Die Staatsanwaltschaft in Baltimore hat nun 30 Tage Zeit, um einen neuen Prozess zu beantragen oder die Anklage gegen Syed endgültig fallen zu lassen. Bis dahin darf Syed seine Wohnung nicht verlassen und wird per GPS-Sender überwacht.

Marylands Justizminister Brian Frosh kritisierte den Alleingang Mosbys als "übereilt". Nach Angaben der obersten Staatsanwältin Baltimores hängt die Einleitung eines neuen Verfahrens maßgeblich von der Auswertung bestimmter DNA-Spuren ab.

Adnan Syed (Mitte) verlässt das Gerichtsgebäude nach der Anhörung in Baltimore.
Adnan Syed (Mitte) verlässt das Gerichtsgebäude nach der Anhörung in Baltimore. © Jerry Jackson/The Baltimore Sun via AP/dpa

Podcast: Sarah Koenig schreibt bereits neue "Serial"-Folge

Als die Entscheidung am Montag im "Baltimore City Circuit Court" bekanntgegeben wurde und Syed unter dem Jubel von Anhängern in ein Auto stieg, war eine Frau mit Brille und dunklen Haaren live dabei: Sarah Koenig. Sie ist Journalistin und war vor acht Jahren Mit-Erfinderin von "Serial", einer der bis heute weltweit erfolgreichsten Podcast-Sendungen.

In der ersten Staffel des Podcasts beschäftigte Koenig sich mit dem Mord an Hae Min Lee – und entsprechend auch mit Adnan Syed. In einem Dutzend Folgen – insgesamt knapp zehn Stunden Sendezeit – legte die in Baltimore im Lokaljournalismus gestartete Rechercheurin nach monatelangen Untersuchungen ab Herbst 2014 die vielen Ungereimtheiten des Falles frei.

Koenig tauchte tief in Akten des Verbrechens ein, sprach mit Zeugen und mit Adnan Syed und dessen Familie.

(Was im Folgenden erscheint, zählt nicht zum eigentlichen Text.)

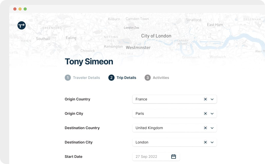Click the France value in Origin Country
265x164 pixels.
(141, 99)
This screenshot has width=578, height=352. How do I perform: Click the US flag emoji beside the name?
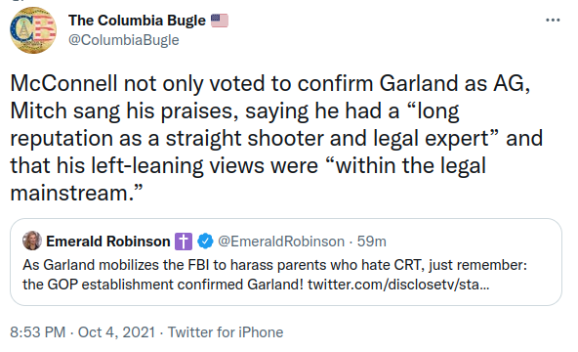coord(220,21)
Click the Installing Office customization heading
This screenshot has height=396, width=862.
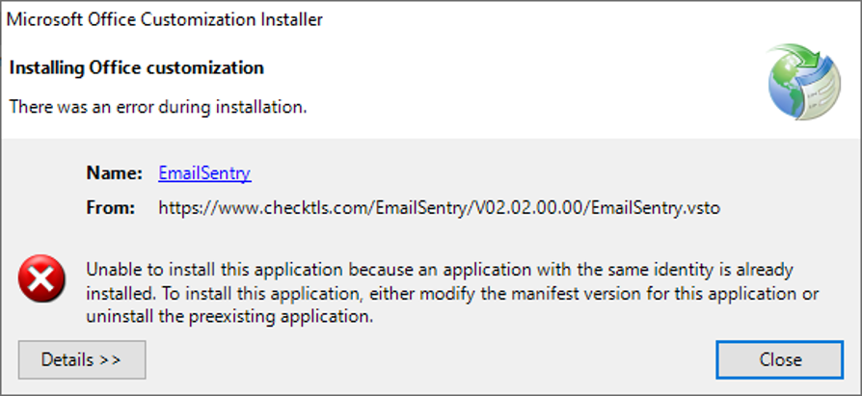[137, 68]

Auf dieser Basis entwickelte die Journalistin, ohne klare Position zu beziehen, ein Reality-Krimi-Rätsel, dessen Sogwirkung auf die Zuhörer immens war – auch in Deutschland.

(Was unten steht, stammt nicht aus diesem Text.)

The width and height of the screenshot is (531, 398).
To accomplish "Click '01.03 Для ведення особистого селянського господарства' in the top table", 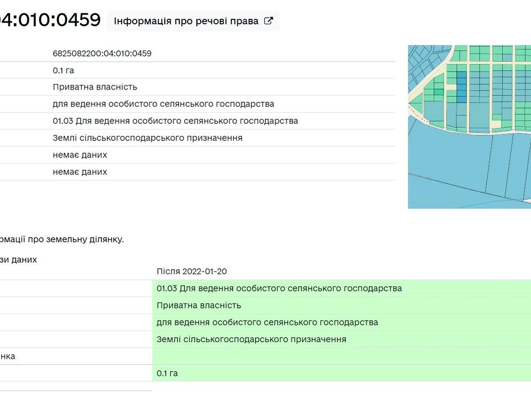I will coord(175,121).
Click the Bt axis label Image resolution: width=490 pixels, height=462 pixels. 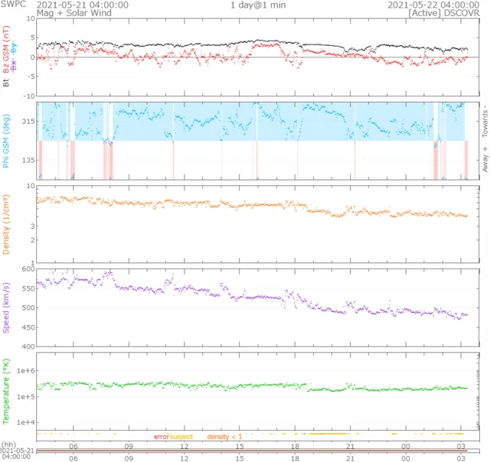coord(7,79)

Koenig spielte dabei gekonnt mit Spannung und Spekulationen, klammerte sich an kleinsten Details fest, hielt ihr Publikum mit Cliffhangern bei Laune und schlich detektivisch zweifelnd um die Frage, wer hier gelogen haben könnte: Syed, der jede Beteiligung an dem Mord von sich wies, oder dessen Kiffer-Freund Jay Wilds, der vor Gericht ausgesagt hatte, Syed habe ihm die Leiche von Hae Min Lee im Kofferraum gezeigt?

Neue Entwicklung nach Podcast: Opfer-Familie fühlt sich betrogen

Bei "Serial" ließ Sarah Koenig, unterstützt von einem Produktionsteam der NPR-Radioshow "This American Life", unter anderem Asia McClain zu Wort kommen; eine Zeugin, die Syed zur unterstellten Tatzeit in einer Bibliothek in Baltimore gesehen haben will. Im Laufe des Dienstags will Koenig voraussichtlich in einer neuen Podcast-Folge die sensationelle juristische Kehrtwende zugunsten Syeds aufarbeiten.

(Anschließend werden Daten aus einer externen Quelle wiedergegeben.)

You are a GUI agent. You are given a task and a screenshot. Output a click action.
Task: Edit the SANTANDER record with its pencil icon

Dabei wird die Opfer-Familie außen vor bleiben. Young Lee, der Bruder des 1999 getöteten Mädchens, sagte vor Gericht, er fühle sich durch die Urteilsaufhebung betrogen. "Das ist schwer für mich und insbesondere für meine Mutter zu verdauen." Die Vorstellung, dass der wahre Mörder seiner Schwester "noch da draußen ist", sei wirklich "hart".

Dieser Artikel erschien zuerst auf morgenpost.de.